Introduction
llama.cpp is a wonderful project for running llms locally on your system. It is lightweight and provide state-of-the-art performance. It comes with GPU offloading support, allowing you to use your GPU capabilities to run llms.
I am personally using it for running llms on my arch system and I found it better than ollama in terms of performance, while trying to set this it up, I found their documentation confusing and there were no guides specifically for arch linux, that's why I decided to write an article after figuring things out.
So, lets gets started with it.
So, there are 4 ways to use it :-
- Method 1: Clone this repository and build locally, see how to Build
- Method 2: If you are using macOS or Linux, you can install llama.cpp via brew, flox or nix
- Method 3: Use a Docker image, see documentation for Docker
- Method 4: Download pre-built binary from releases
Guide
Method 1
- let's start by cloning the repo and cd into that
git clone https://github.com/ggerganov/llama.cpp.git
cd llama.cpp
- After that we need to build this, it can be done by using
make
, but like me if you have Nvidia GPU then for using it to for offloading you will need to build it with cuBLAS and for that we need cuda toolkit, You can download it from your Linux distro's package manager. (e.g.apt install nvidia-cuda-toolkit
) here I am using AUR helper, you can also install it manually.
paru -S cuda
Now to build project with cuda run
make GGML_CUDA=1
Using CMake
:
cmake -B build -DGGML_CUDA=ON
cmake --build build --config Release
It might take a while, after build is finished we can now finally run llms.

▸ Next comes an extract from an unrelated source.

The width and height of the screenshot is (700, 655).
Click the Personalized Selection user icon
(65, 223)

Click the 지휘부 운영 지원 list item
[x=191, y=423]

The environment variable GGML_CUDA_ENABLE_UNIFIED_MEMORY=1
can be used to enable unified memory on Linux. This allows swapping to system RAM instead of crashing when the GPU VRAM is exhausted
Method 2
Homebrew
On Mac and Linux, the homebrew package manager can be used via
brew install llama.cpp
The formula is automatically updated with new llama.cpp
releases. More info: https://github.com/ggerganov/llama.cpp/discussions/7668
Nix
On Mac and Linux, the Nix package manager can be used via
nix profile install nixpkgs#llama-cpp
For flake enabled installations.
Or
nix-env --file '<nixpkgs>' --install --attr llama-cpp
For non-flake enabled installations.
This expression is automatically updated within the nixpkgs repo.
Flox
On Mac and Linux, Flox can be used to install llama.cpp within a Flox environment via
flox install llama-cpp
Flox follows the nixpkgs build of llama.cpp.
Method 3
Follow the documentation here
It's well documented, you will not have problem following it.
How to use
In llama.cpp folder you will find a executable named llama-server
and llama-cli
which can be used to run the model
for cli mode just run
./llama-cli -m path-to-model -n no-of-tokens -ngl no-of-layers-to-offload-to-gpu
And for server run this
./llama-server -m path-to-model -n no-of-tokens -ngl no-of-layers-to-offload-to-gpu
You can now open your browser and in the URL section type http://localhost:8080/ and a web UI will appear.
Now you can have fun with your local llm.
Hope you will find this article helpful.